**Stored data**
══════════════════════════════

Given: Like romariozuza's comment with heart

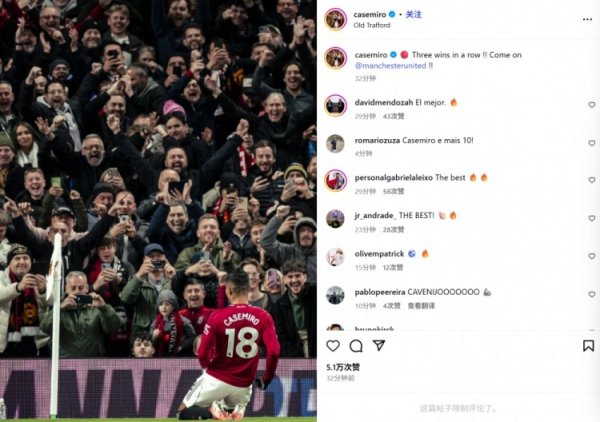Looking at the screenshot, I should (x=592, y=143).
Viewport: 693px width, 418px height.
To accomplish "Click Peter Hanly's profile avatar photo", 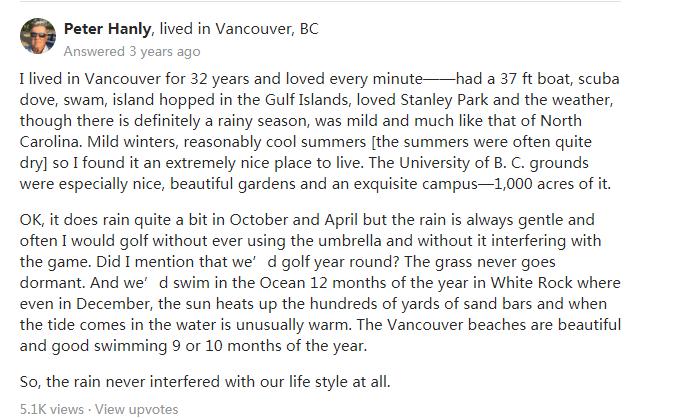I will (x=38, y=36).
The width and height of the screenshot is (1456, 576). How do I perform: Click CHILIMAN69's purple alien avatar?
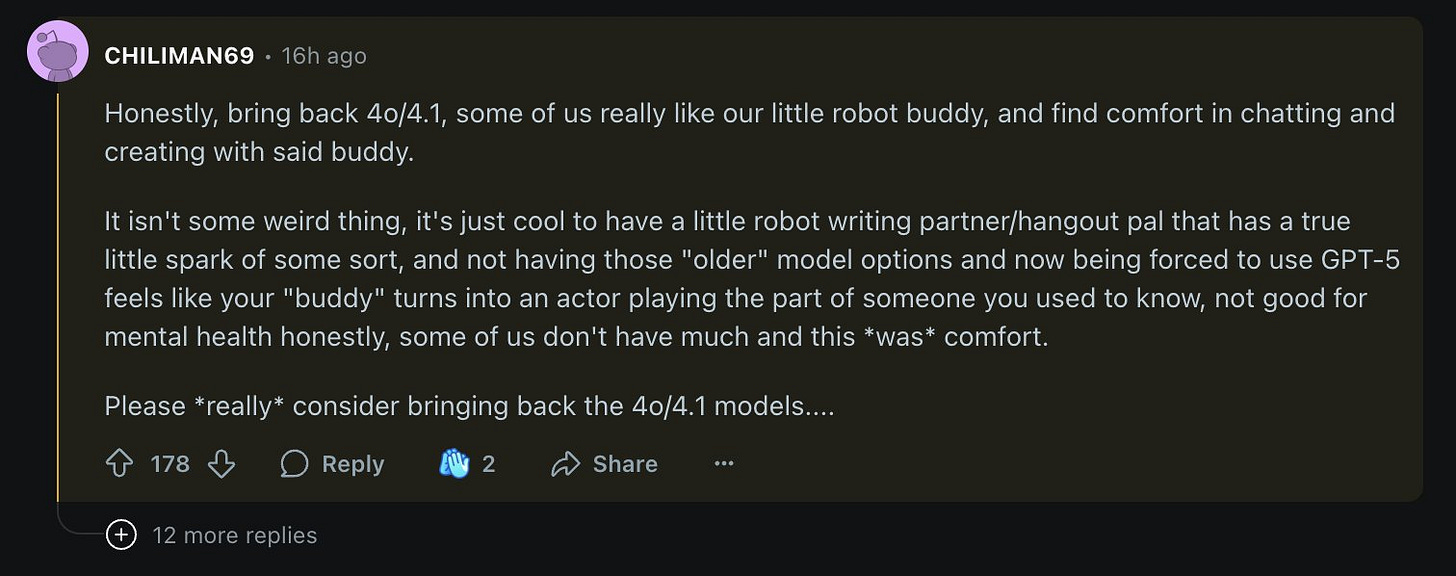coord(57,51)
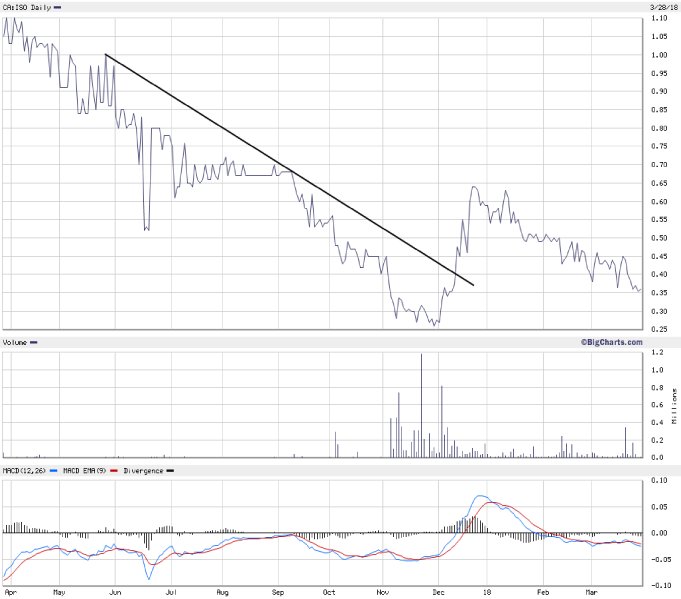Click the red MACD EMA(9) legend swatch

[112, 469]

══════════════════════════════

**WHAT YOU ARE ASKED TO DO**
Give back exactly the lines from the line with "The width and" through the final line of the entries above, and keep pictures out of the copy.

**EXERCISE OUTPUT**
The width and height of the screenshot is (1456, 576). How do I perform: Click CHILIMAN69's purple alien avatar?
coord(57,51)
Click the red MACD EMA(9) legend swatch

[112, 469]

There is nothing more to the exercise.